Be honest with Americans
If the current administration is going to pursue this long-term indefinite commitment, it should not hide that from the U.S. public. Tillerson’s speech was clear, but it gained relatively little attention. He and Trump must be transparent about U.S. force levels and the open-ended nature of their deployment — right now we have roughly the right force level in Syria for this mission, which should not increase beyond a few thousand.

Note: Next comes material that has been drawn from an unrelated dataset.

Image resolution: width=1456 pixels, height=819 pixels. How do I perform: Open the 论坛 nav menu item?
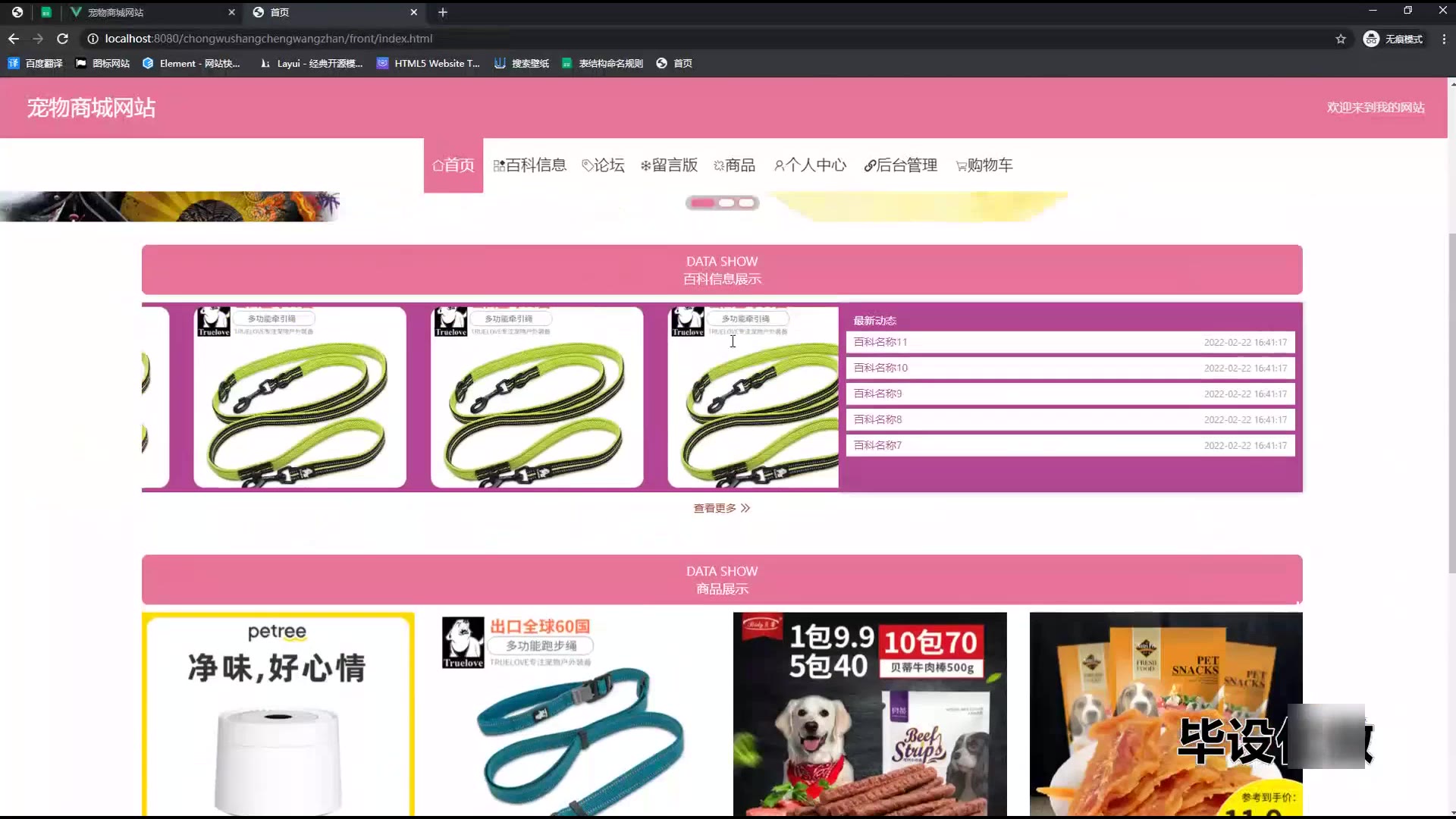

Administration officials, up to and including the president, should also go to Congress, explain their rationale and plan, and request a new Authorization for the Use of Military Force to support this long-term mission. And it should build a military that in the long run can sustain the types of missions we are arguing for in Syria instead of putting the burden on a small number of Special Operations forces who are being deployed again and again to deal with this, and similar challenges, around the world. The Pentagon has already started to make some progress in this direction by establishing “advise and assist” brigades, which are specifically designed for this type of role.
The U.S. public narrowly supported Trump’s 2017 missile strikes in Syria and, in a poll in April, supported creation of a Syria no-fly zone, with 63 percent saying the United States should do more to help bring an end to the Syrian conflict. What the public is unlikely to support is a large deployment of U.S. forces like those in Iraq and Afghanistan in the past two decades.
It may have been more politically satisfying for Trump to break completely with Obama, abandon Syria to the Russians and Iraq to the Iranians, bring remaining forces home and declare a peace dividend, but picking up where Obama left off and continuing to muddle through has been better for Syrians and Americans.